Set down the data that follows again, exactly as written.

**Data excerpts:**
•••

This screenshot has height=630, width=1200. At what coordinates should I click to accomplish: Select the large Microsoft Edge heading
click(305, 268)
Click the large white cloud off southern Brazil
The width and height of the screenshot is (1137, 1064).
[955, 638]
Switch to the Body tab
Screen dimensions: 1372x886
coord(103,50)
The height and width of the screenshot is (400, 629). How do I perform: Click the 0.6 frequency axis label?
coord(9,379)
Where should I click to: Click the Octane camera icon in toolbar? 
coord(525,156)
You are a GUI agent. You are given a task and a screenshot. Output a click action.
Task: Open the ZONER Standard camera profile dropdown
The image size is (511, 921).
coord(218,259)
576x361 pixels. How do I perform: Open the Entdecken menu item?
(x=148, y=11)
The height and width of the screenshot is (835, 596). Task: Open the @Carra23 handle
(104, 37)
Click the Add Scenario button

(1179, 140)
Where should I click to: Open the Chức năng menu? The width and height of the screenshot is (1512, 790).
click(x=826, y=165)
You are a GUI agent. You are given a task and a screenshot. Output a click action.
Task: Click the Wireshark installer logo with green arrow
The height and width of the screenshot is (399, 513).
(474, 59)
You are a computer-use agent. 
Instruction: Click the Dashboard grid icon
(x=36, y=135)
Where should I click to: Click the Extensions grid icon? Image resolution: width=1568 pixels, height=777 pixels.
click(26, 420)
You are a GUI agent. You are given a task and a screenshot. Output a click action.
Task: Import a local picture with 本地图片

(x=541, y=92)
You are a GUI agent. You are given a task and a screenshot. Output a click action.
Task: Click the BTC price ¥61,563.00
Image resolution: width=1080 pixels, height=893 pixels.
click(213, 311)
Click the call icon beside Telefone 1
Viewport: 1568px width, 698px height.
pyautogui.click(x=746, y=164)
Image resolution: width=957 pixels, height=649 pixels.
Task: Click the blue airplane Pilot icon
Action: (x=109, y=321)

•••

**Reply to the task:**
This screenshot has height=630, width=1200. At what coordinates should I click to accomplish: Select the large Microsoft Edge heading
click(305, 268)
Click the large white cloud off southern Brazil
The width and height of the screenshot is (1137, 1064).
[955, 638]
Switch to the Body tab
Screen dimensions: 1372x886
coord(103,50)
The height and width of the screenshot is (400, 629). How do I perform: Click the 0.6 frequency axis label?
coord(9,379)
Where should I click to: Click the Octane camera icon in toolbar? 
coord(525,156)
You are a GUI agent. You are given a task and a screenshot. Output a click action.
Task: Open the ZONER Standard camera profile dropdown
The image size is (511, 921).
coord(218,259)
576x361 pixels. How do I perform: Open the Entdecken menu item?
(x=148, y=11)
The height and width of the screenshot is (835, 596). Task: Open the @Carra23 handle
(104, 37)
Click the Add Scenario button

(1179, 140)
Where should I click to: Open the Chức năng menu? The width and height of the screenshot is (1512, 790).
click(x=826, y=165)
You are a GUI agent. You are given a task and a screenshot. Output a click action.
Task: Click the Wireshark installer logo with green arrow
The height and width of the screenshot is (399, 513).
(474, 59)
You are a computer-use agent. 
Instruction: Click the Dashboard grid icon
(x=36, y=135)
Where should I click to: Click the Extensions grid icon? Image resolution: width=1568 pixels, height=777 pixels.
click(26, 420)
You are a GUI agent. You are given a task and a screenshot. Output a click action.
Task: Import a local picture with 本地图片

(x=541, y=92)
You are a GUI agent. You are given a task and a screenshot. Output a click action.
Task: Click the BTC price ¥61,563.00
Image resolution: width=1080 pixels, height=893 pixels.
click(213, 311)
Click the call icon beside Telefone 1
Viewport: 1568px width, 698px height.
pyautogui.click(x=746, y=164)
Image resolution: width=957 pixels, height=649 pixels.
Task: Click the blue airplane Pilot icon
Action: (x=109, y=321)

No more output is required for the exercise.